Collected data
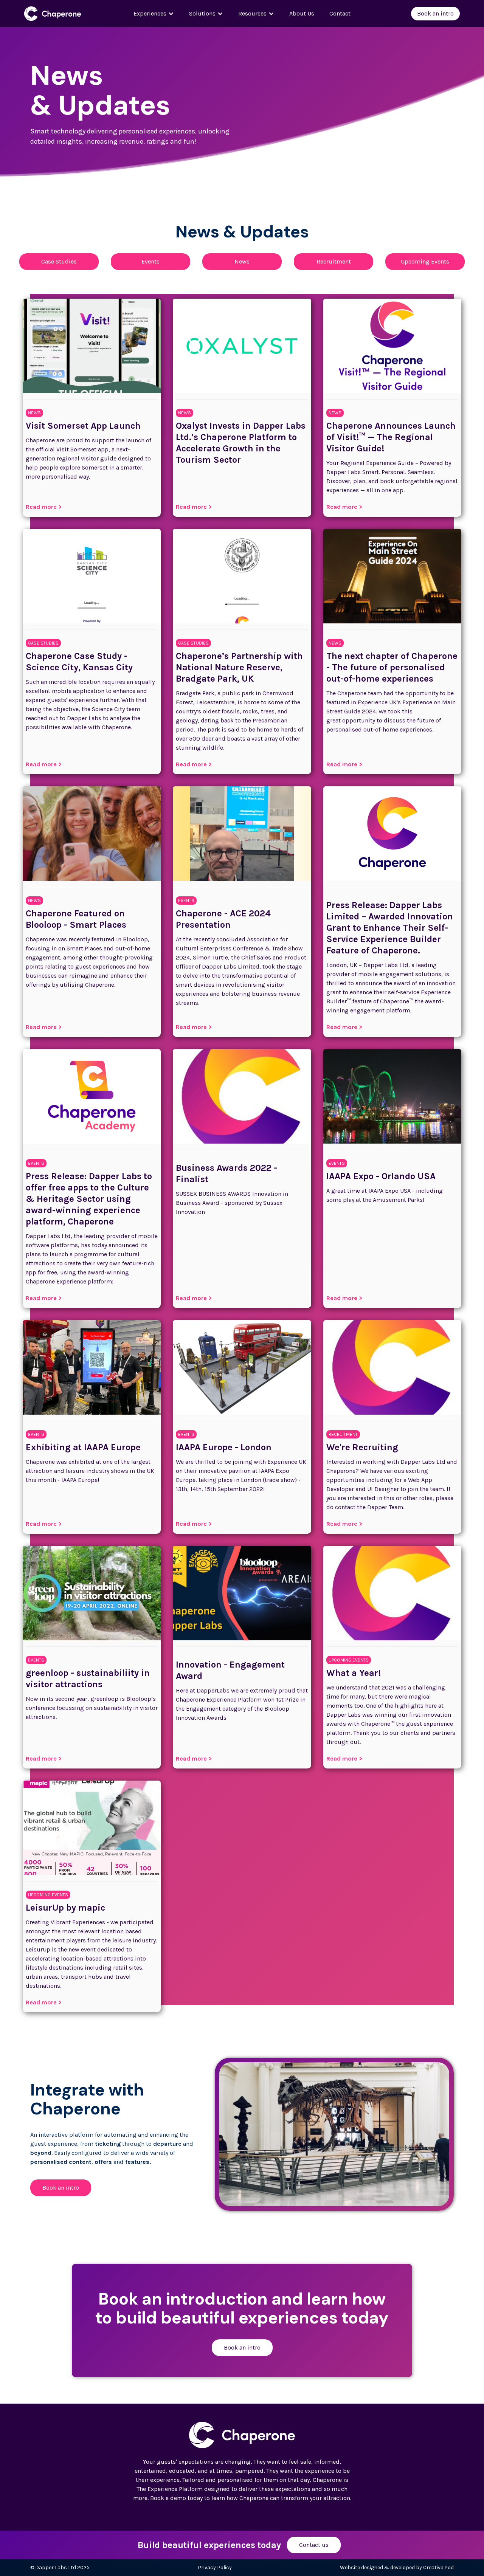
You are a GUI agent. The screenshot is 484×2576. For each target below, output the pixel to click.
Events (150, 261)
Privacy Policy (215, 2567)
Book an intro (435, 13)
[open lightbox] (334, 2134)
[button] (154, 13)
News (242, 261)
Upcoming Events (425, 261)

#### Your task:
Repeat every entry above precisely, leaving each picture out.

#### Answer space:
You are a GUI agent. The screenshot is 484×2576. For each target below, output the pixel to click.
Events (150, 261)
Privacy Policy (215, 2567)
Book an intro (435, 13)
[open lightbox] (334, 2134)
[button] (154, 13)
News (242, 261)
Upcoming Events (425, 261)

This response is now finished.